CT measurements for each subject were conducted by 2 radiologists who previously reviewed the CTs of 30 randomly selected subjects to standardise their measurements. If the measurement differences between the 2 raters exceeded 5 mm, the differences were resolved by re-assessment. Data analysis was performed by averaging the measurements obtained by the 2 raters. The inter-rater reliability of the measurements between the 2 raters was assessed by intra-class correlation coefficient (r) (r = 0.914, 0.905, and 0.968 for external AP diameter of the neck, chest diameter at the level of the sternal notch, and level of the lower half of the sternum, respectively).

Statistical analyses

Continuous variables were presented as means ± standard deviation (SD). Categorical variables were expressed as numbers (percentage). Pearson’s chi-square test was conducted to analyse categorical variables. Analyses of variance were carried out to analyse the variables in each age group. One-sample t-tests were conducted to compare the depth of each landmark and one-third AP diameter of the chest. The relationship between the depth of each landmark and one-third AP diameter of the chest at the lower half were analysed using Bland–Altman plots. All reported P-values were two-sided and P-values < 0.05 were considered statistically significant. IBM SPSS Statistics version 24.0 (IBM Corp., NY, USA) was used for all statistical analyses.

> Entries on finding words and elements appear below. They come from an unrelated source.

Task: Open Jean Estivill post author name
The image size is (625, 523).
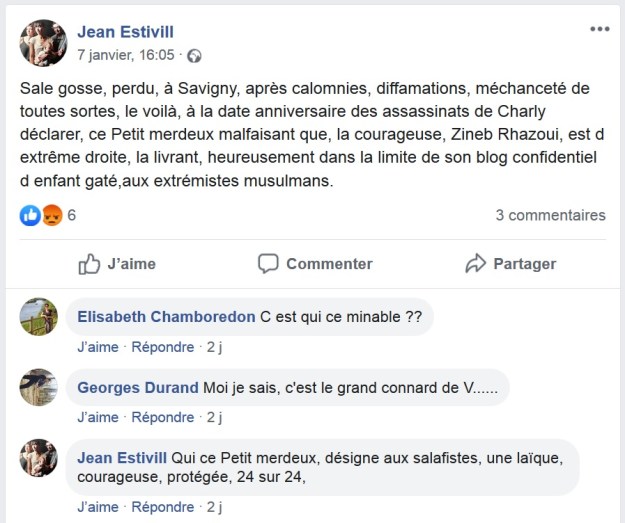Action: click(125, 32)
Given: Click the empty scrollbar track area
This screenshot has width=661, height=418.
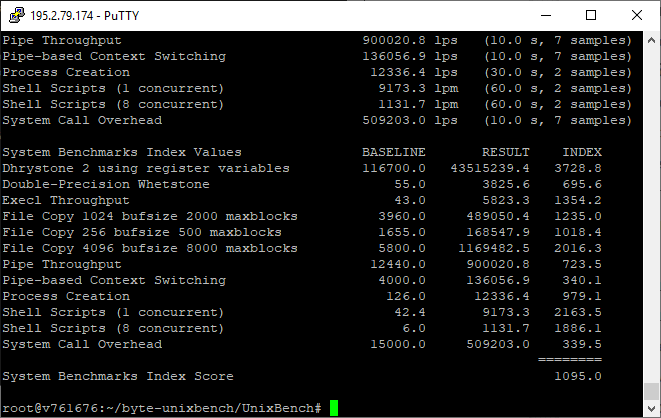Looking at the screenshot, I should (651, 215).

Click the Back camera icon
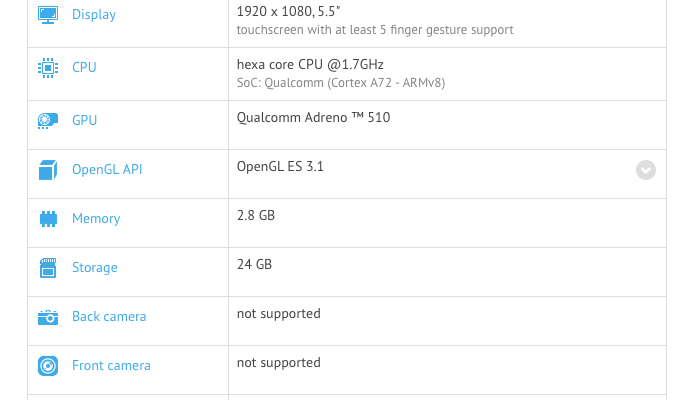click(48, 317)
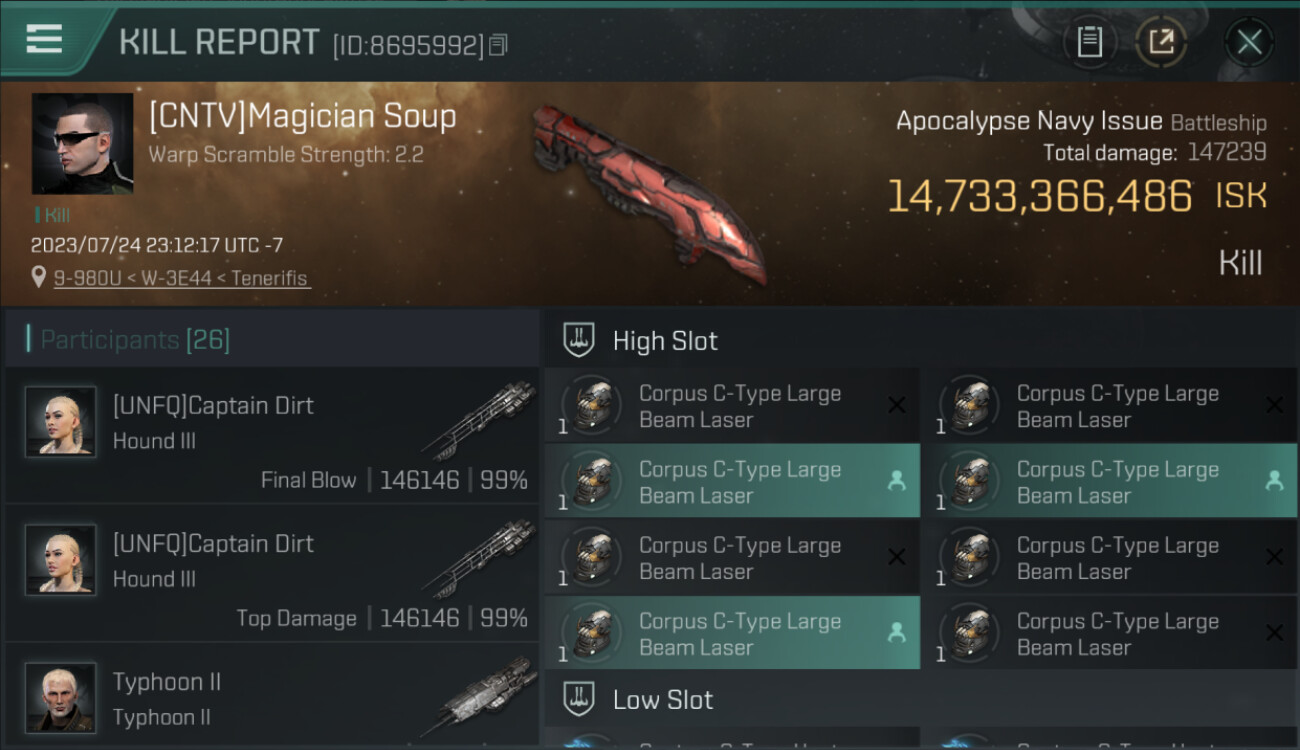Open the hamburger menu beside Kill Report
The image size is (1300, 750).
(44, 40)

We plotted a scatter plot of the relative locations of one-third external AP diameter at the lower half of the sternum between the neck and sternal notch. The position corresponding to one-third external AP diameter at the lower half of the sternum was calculated from the difference between the depth of the neck and one-third external AP diameter at the lower half of the sternum; then, the relative position value was obtained by calculating its ratio to the difference between the depth of the neck and sternal notch.